Furthermore, this study also identified several challenges and opportunities, where advanced solutions could be integrated into future robot designs, when their applications concern children. Robot tutors should closely mimic human teachers to positively impact learning by applying additional personalization strategies based on each child’s behavior and affect state (beyond attention and confidence). Therefore, this study concludes that developing and combining these two dimensions of personalization (i.e., knowledge and behavior) would impact the assessment methods. In addition, this might also improve the personalized interaction policy.
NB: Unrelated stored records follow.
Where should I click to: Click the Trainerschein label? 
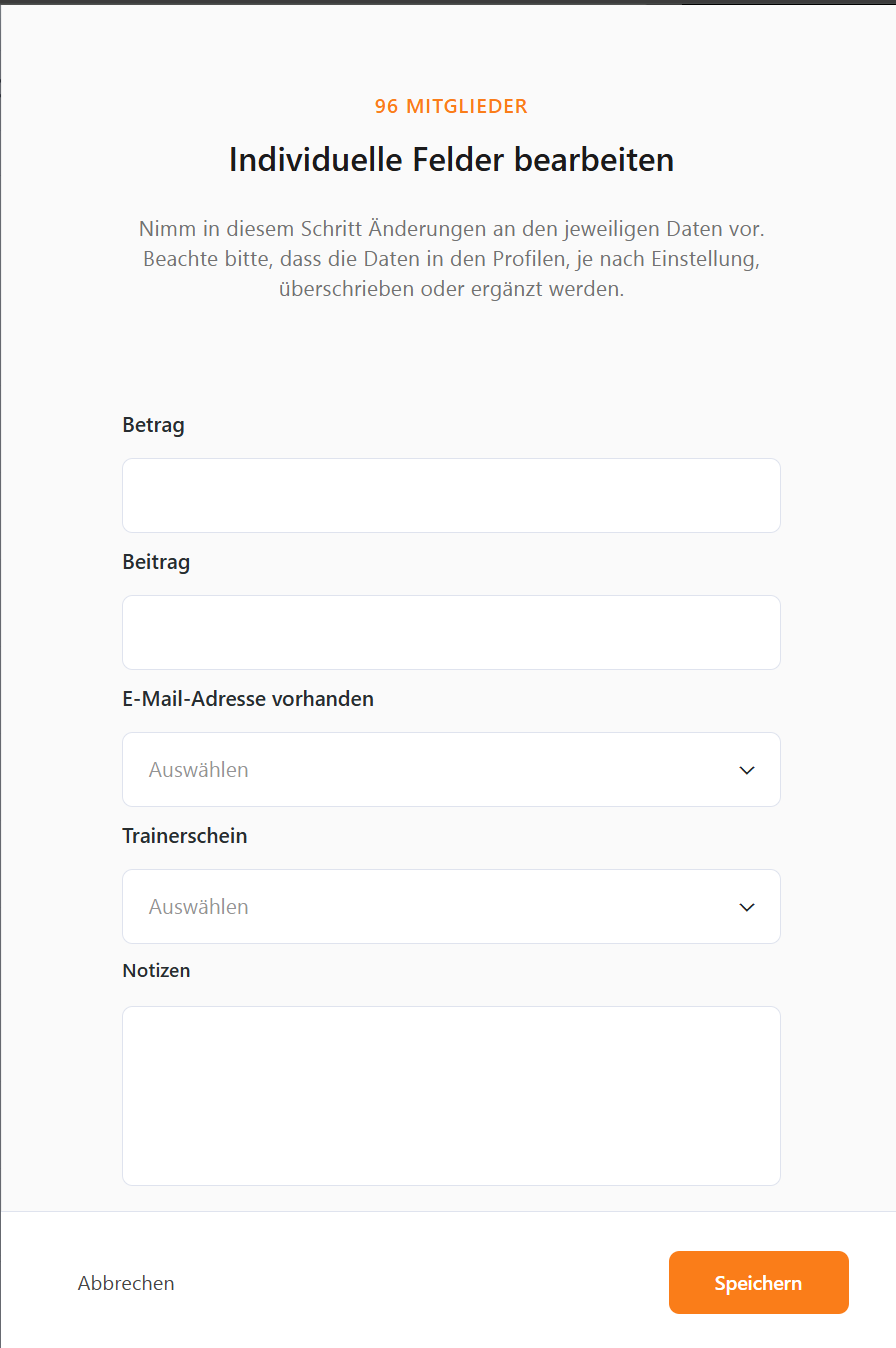tap(185, 836)
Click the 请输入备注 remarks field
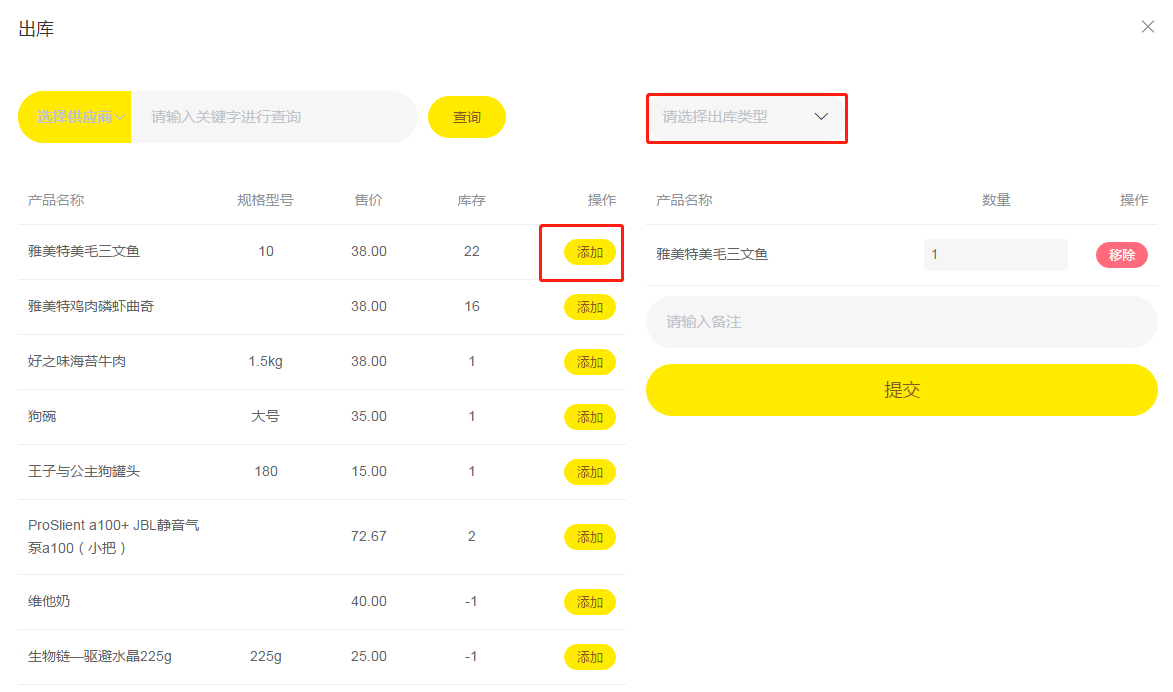Image resolution: width=1173 pixels, height=692 pixels. click(x=901, y=322)
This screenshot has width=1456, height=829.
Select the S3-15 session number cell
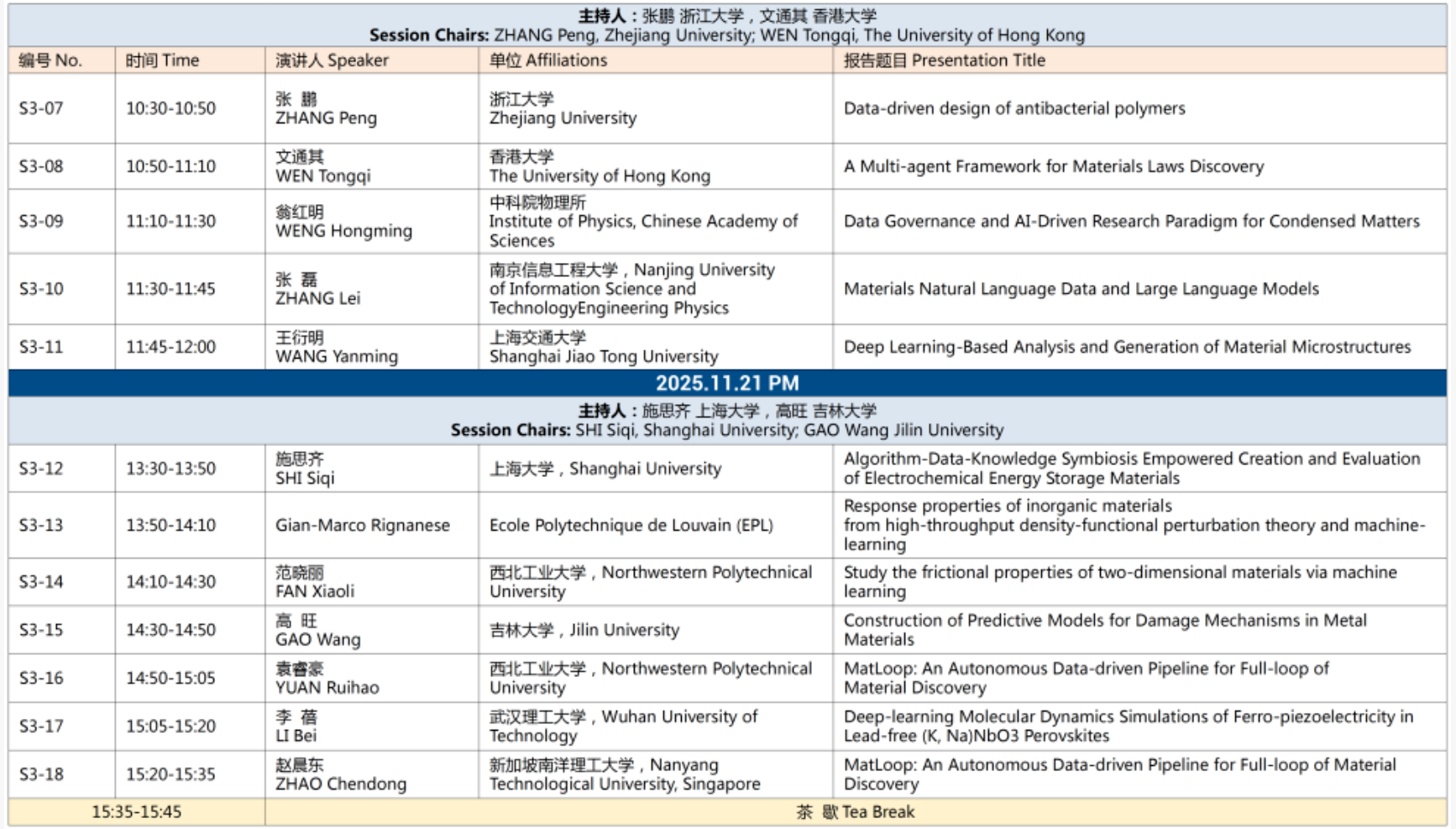41,630
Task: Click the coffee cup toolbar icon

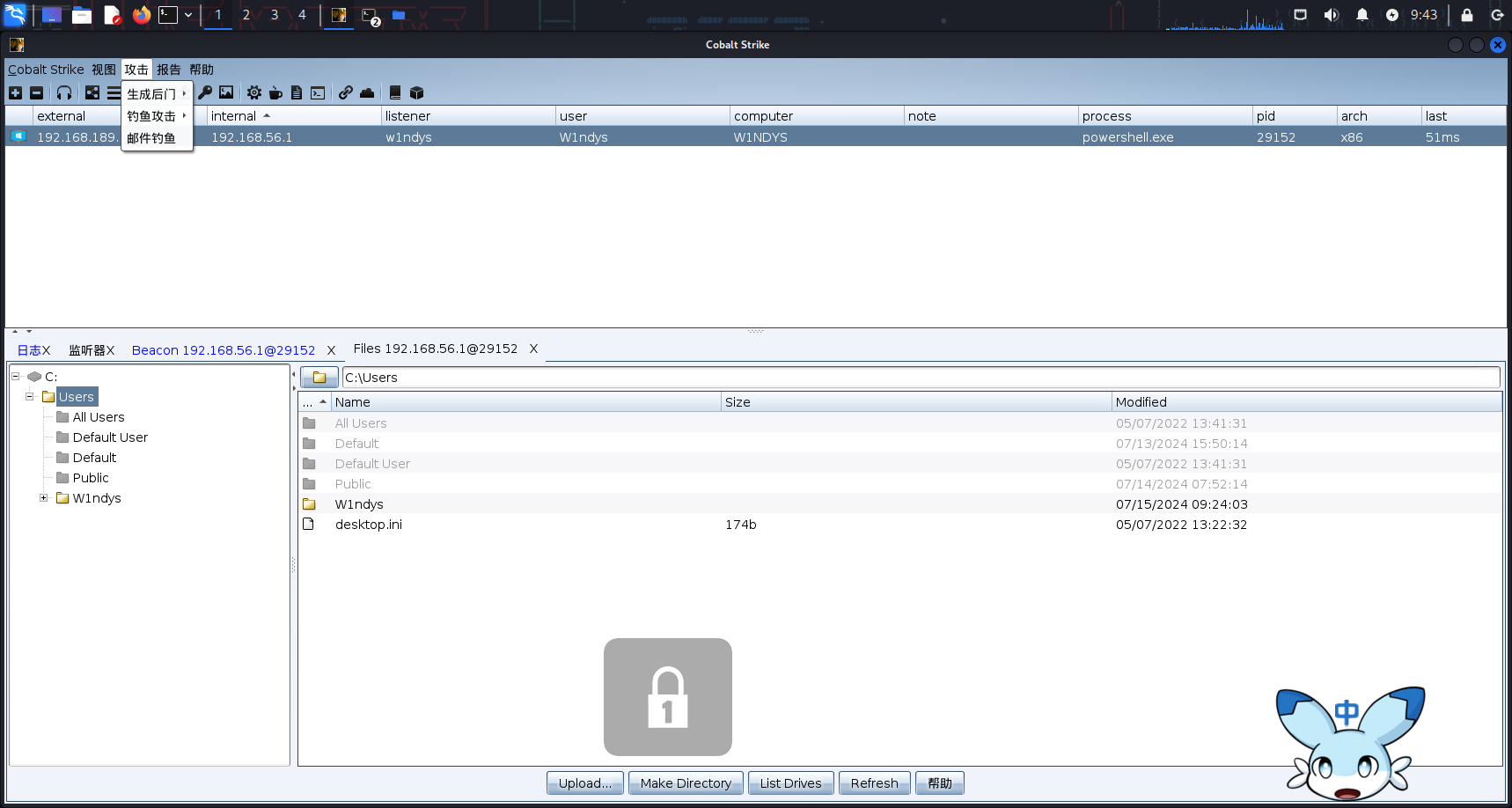Action: pyautogui.click(x=275, y=92)
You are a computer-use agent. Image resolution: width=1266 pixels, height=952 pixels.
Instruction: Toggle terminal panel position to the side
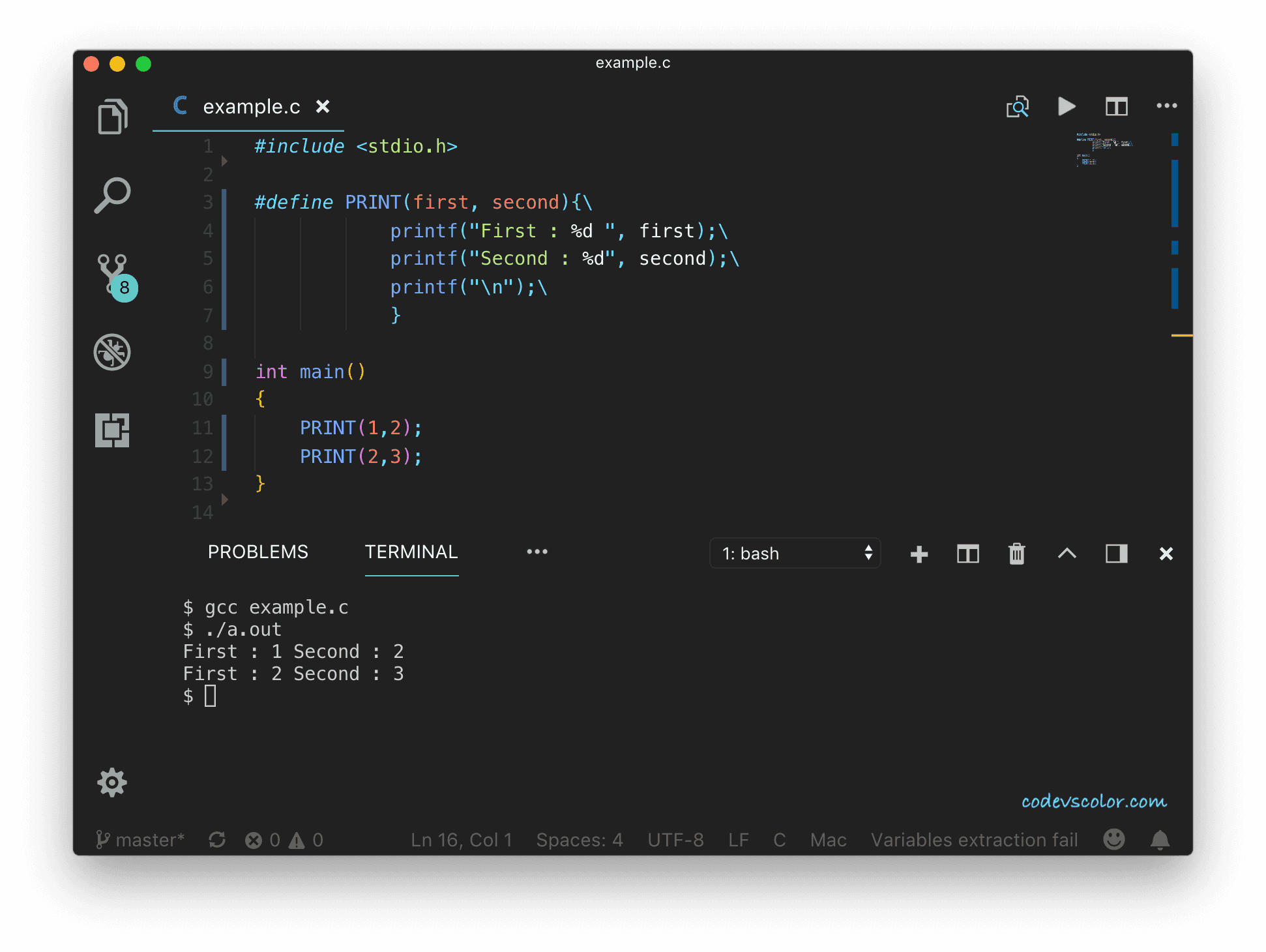pos(1116,554)
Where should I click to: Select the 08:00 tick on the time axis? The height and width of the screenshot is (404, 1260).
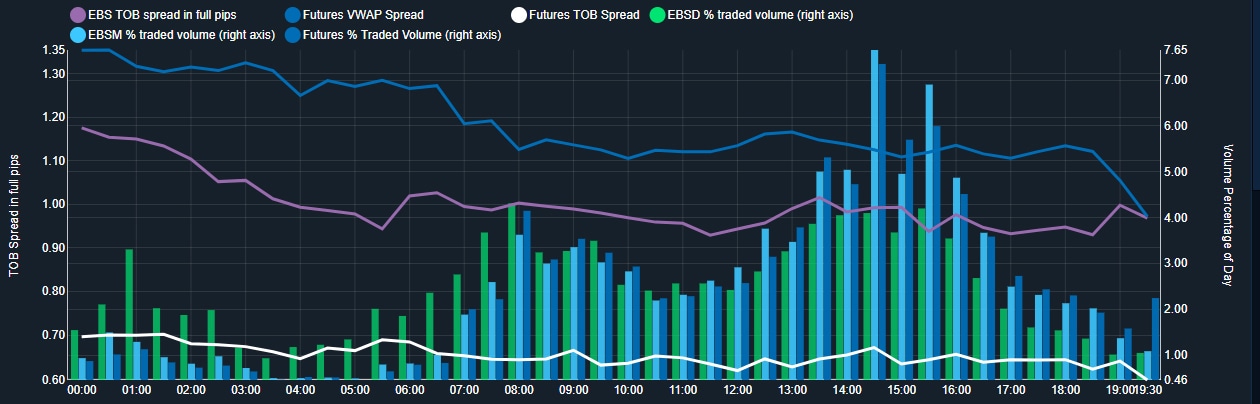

In future research, the authors of this study aim to include further factors to personalize the child’s learning based on their behavior, such as parameters relating to their personality and behaviors during normal learning sessions (e.g., how they behave when avoid answering, need help). The authors are interested to investigate whether allowing the robot to react based on the child’s ability, behaviors and needs enhance multiple aspects of the children’s overall learning experience.

One of the ideas investigated in this study is the use of the robot as a sole technology and utilizes its embodiment to interact and deliver the content using tangible material from everyday items. This is to reduce the use of screens for children in young age and allows them to connect with their environment. Future investigations could potentially utilize the robot embodiment for kinesthetic, visual learning, or sensorimotor tasks, for example.